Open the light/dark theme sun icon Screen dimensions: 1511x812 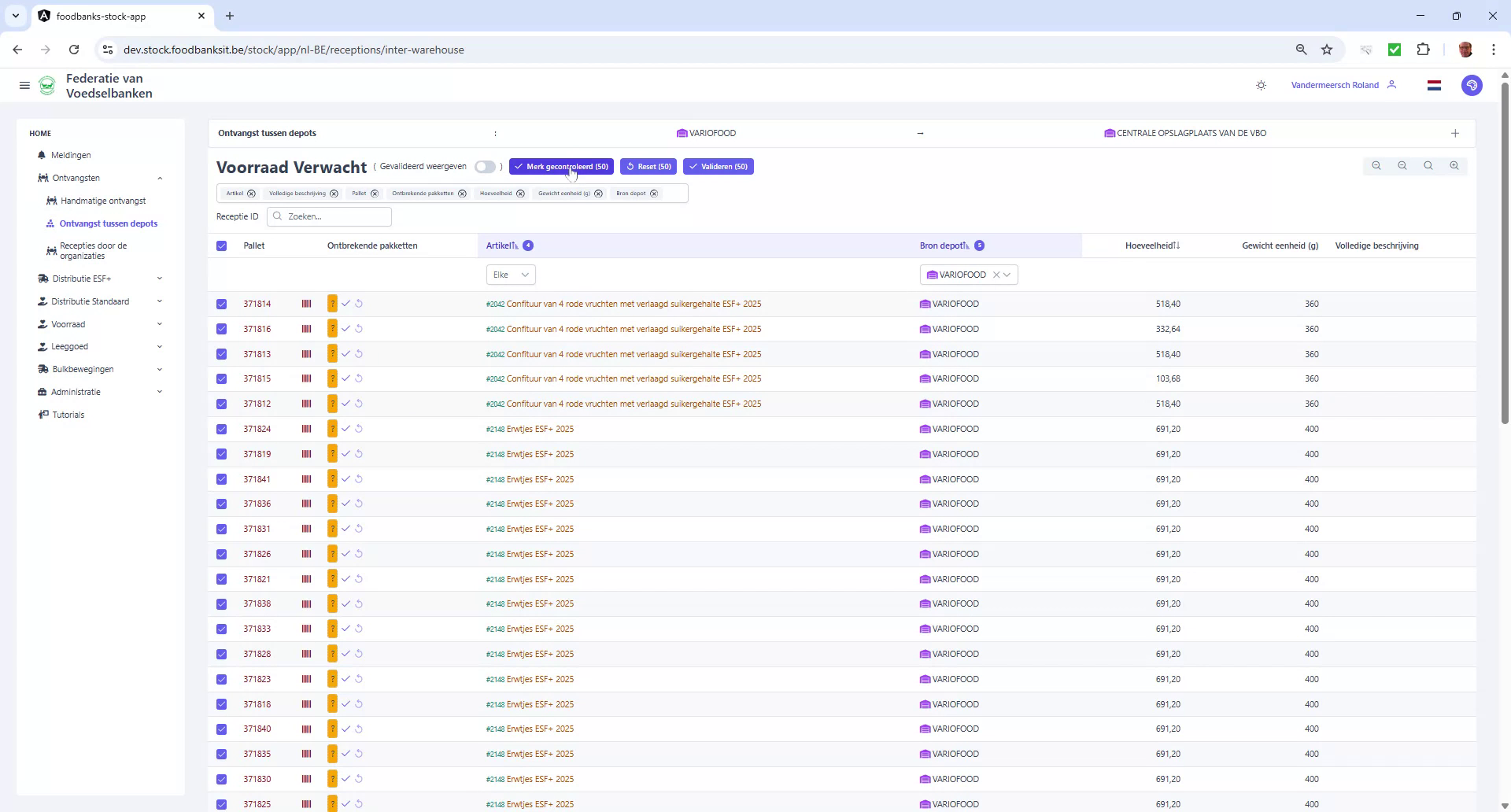point(1261,85)
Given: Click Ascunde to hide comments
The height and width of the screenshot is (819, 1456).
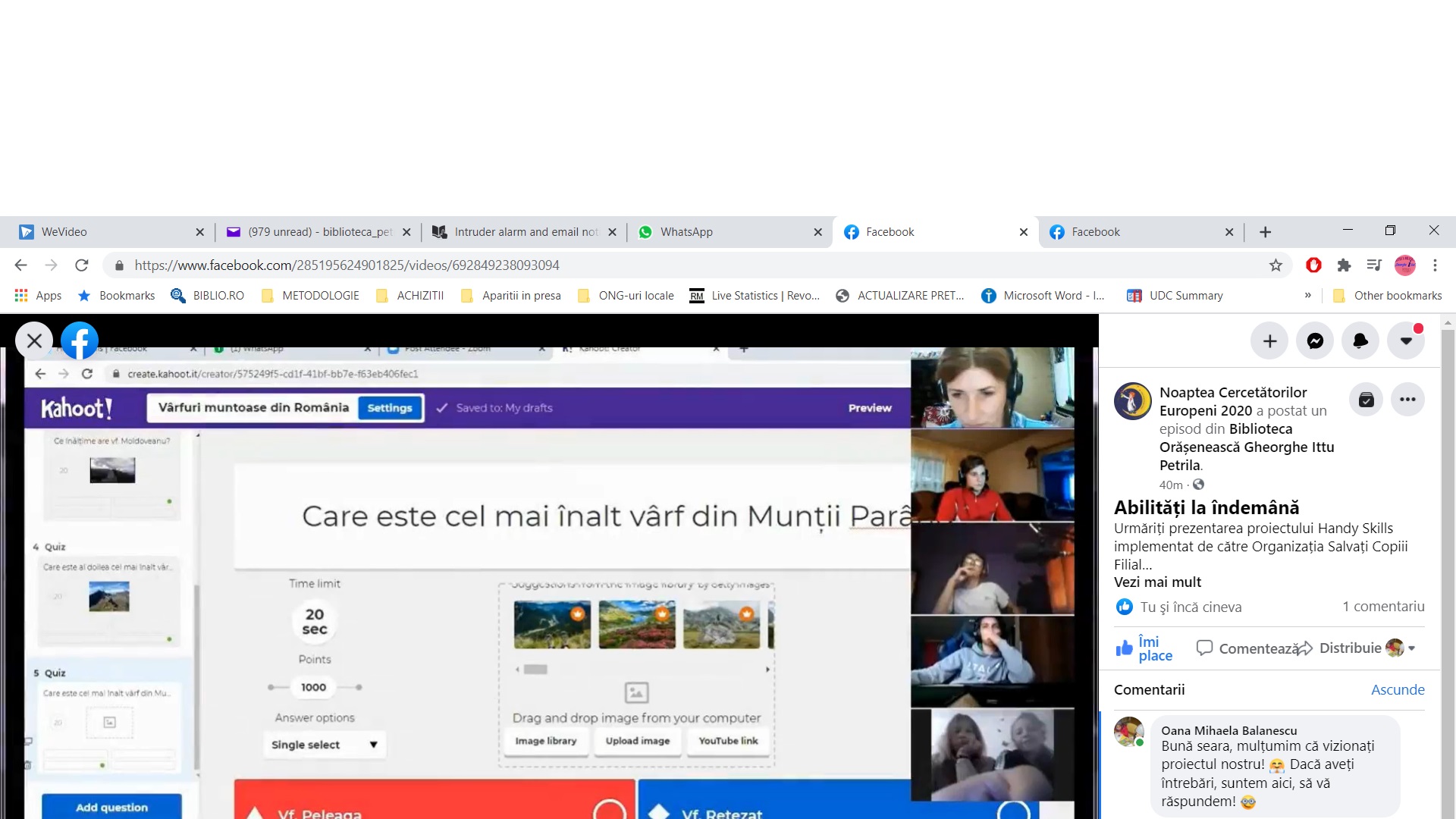Looking at the screenshot, I should pos(1397,689).
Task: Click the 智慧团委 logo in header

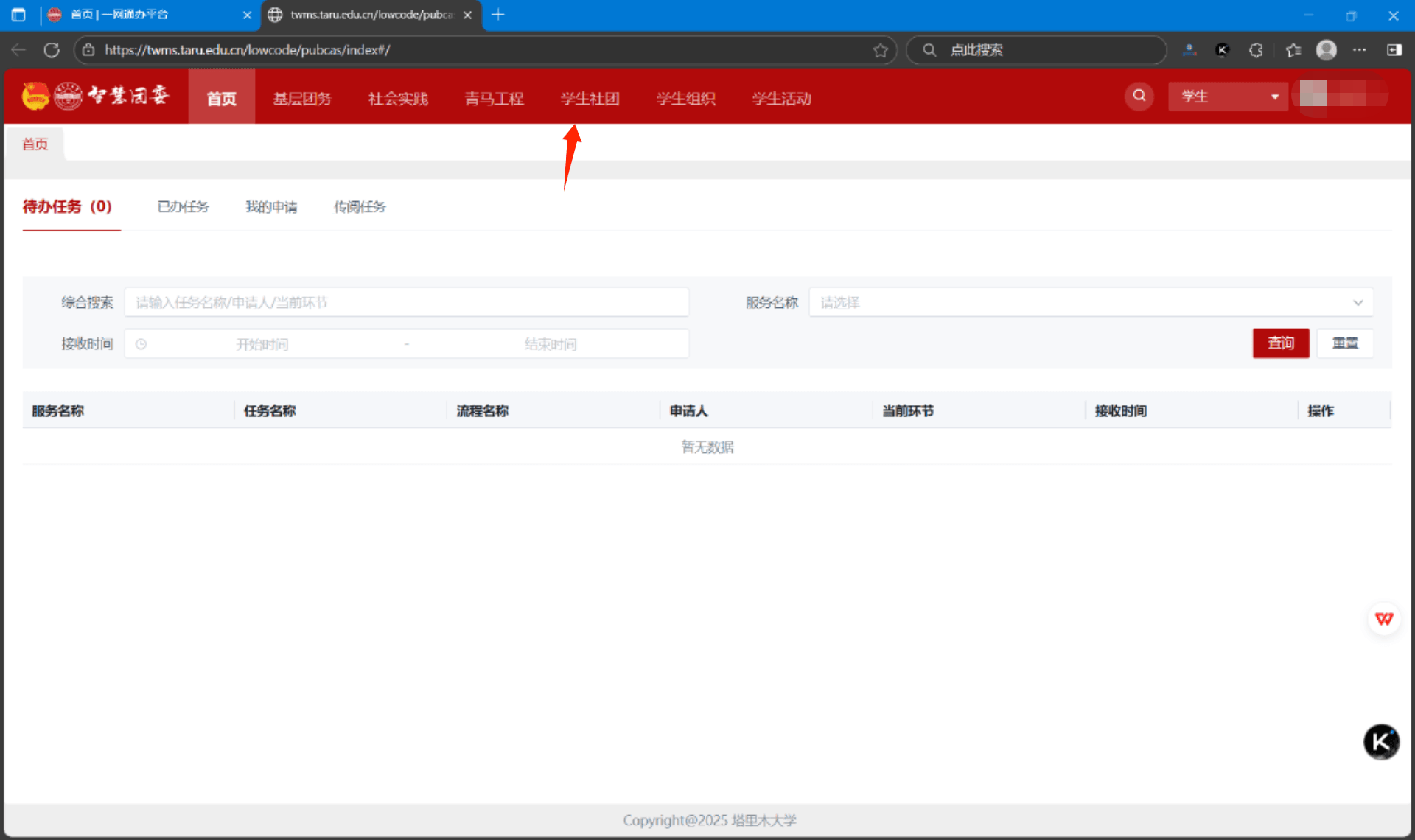Action: point(96,96)
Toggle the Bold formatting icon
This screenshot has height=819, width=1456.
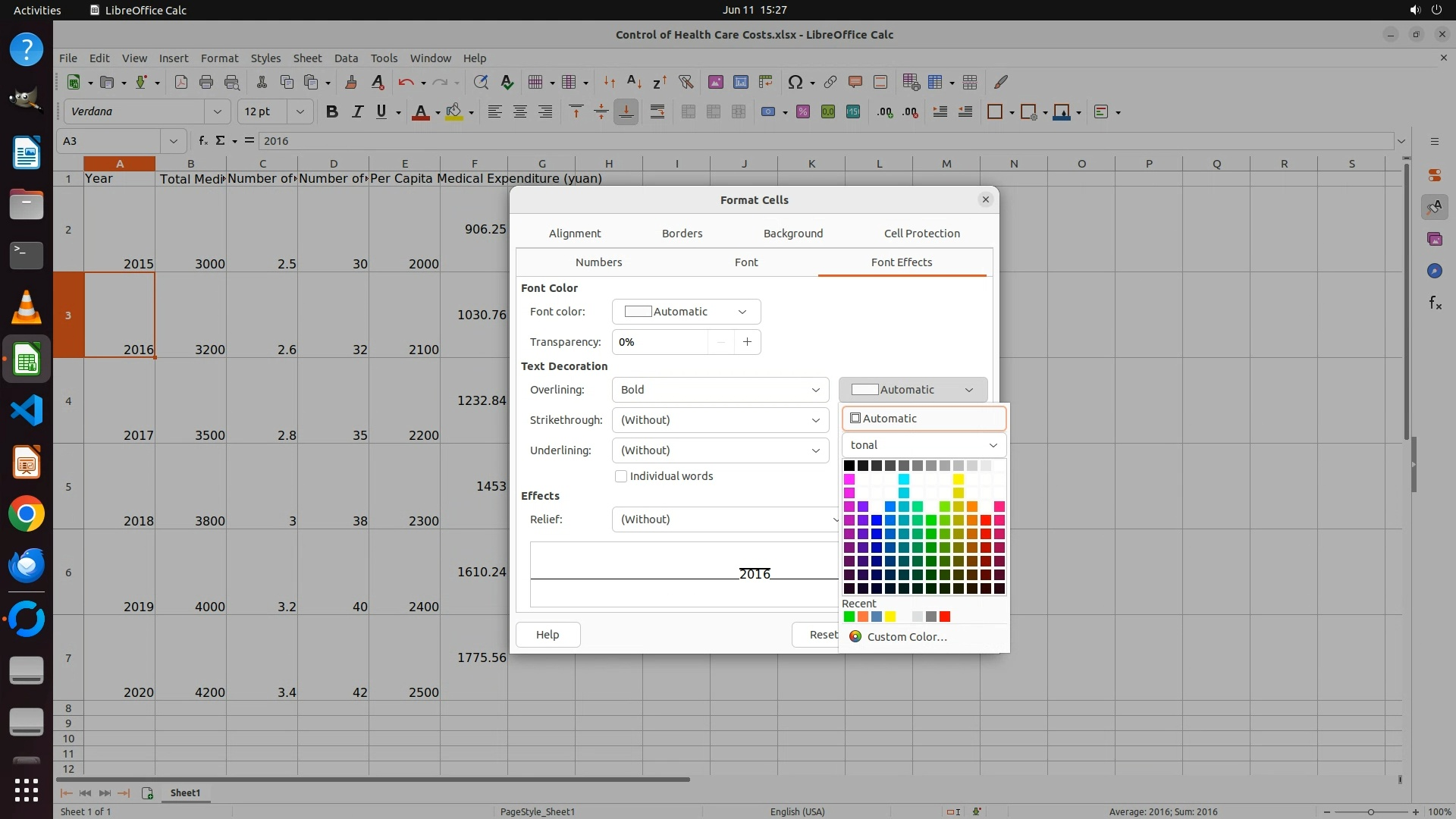(x=331, y=112)
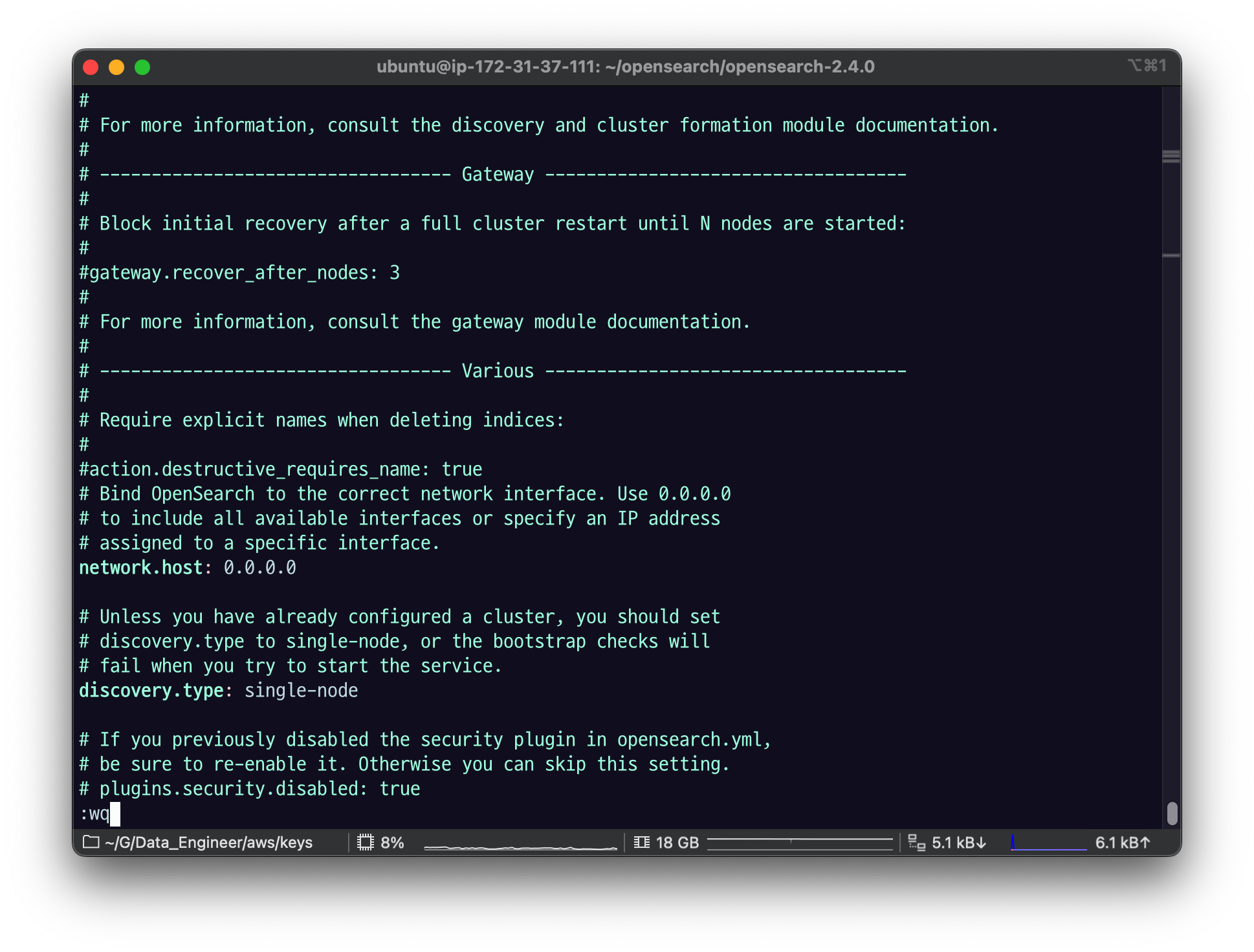The image size is (1254, 952).
Task: Click the network throughput icon
Action: tap(916, 842)
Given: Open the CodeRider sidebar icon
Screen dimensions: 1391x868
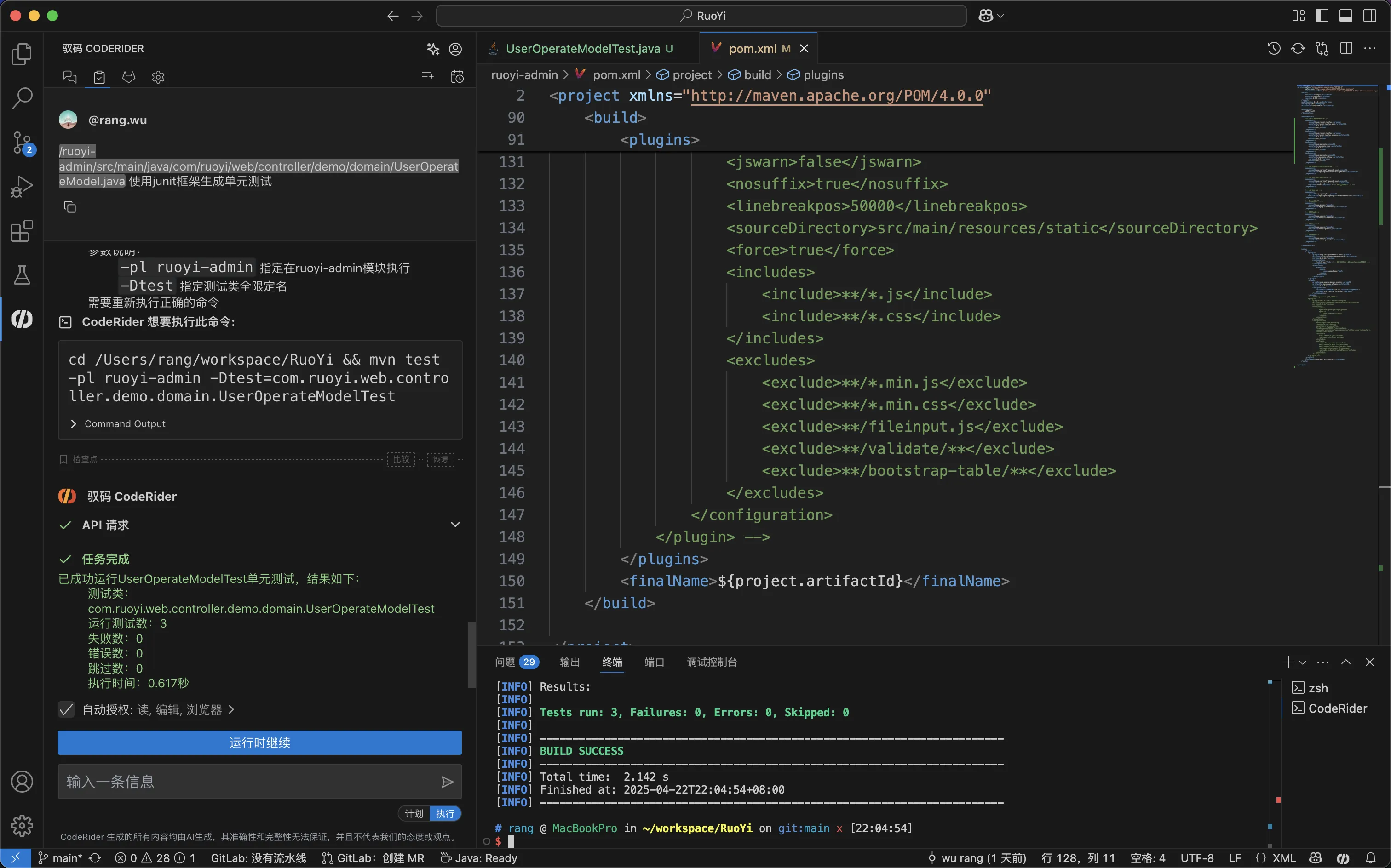Looking at the screenshot, I should click(x=22, y=319).
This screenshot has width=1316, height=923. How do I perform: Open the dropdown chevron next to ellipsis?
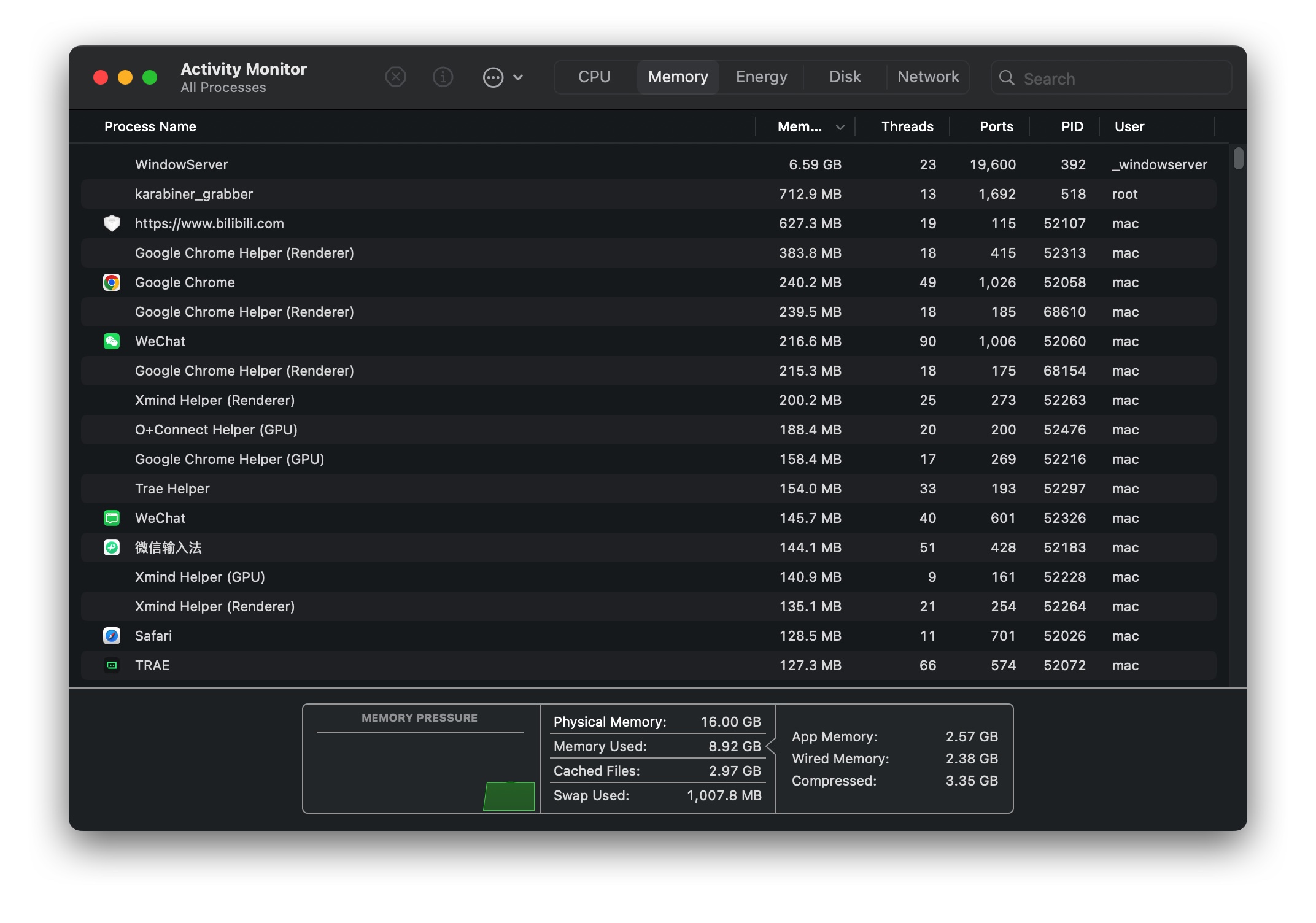(x=518, y=77)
# # #
> _What you will do_: Could you work out how many lines of the data above contain the word "Given"? Give only the number.

> _Response below_: 2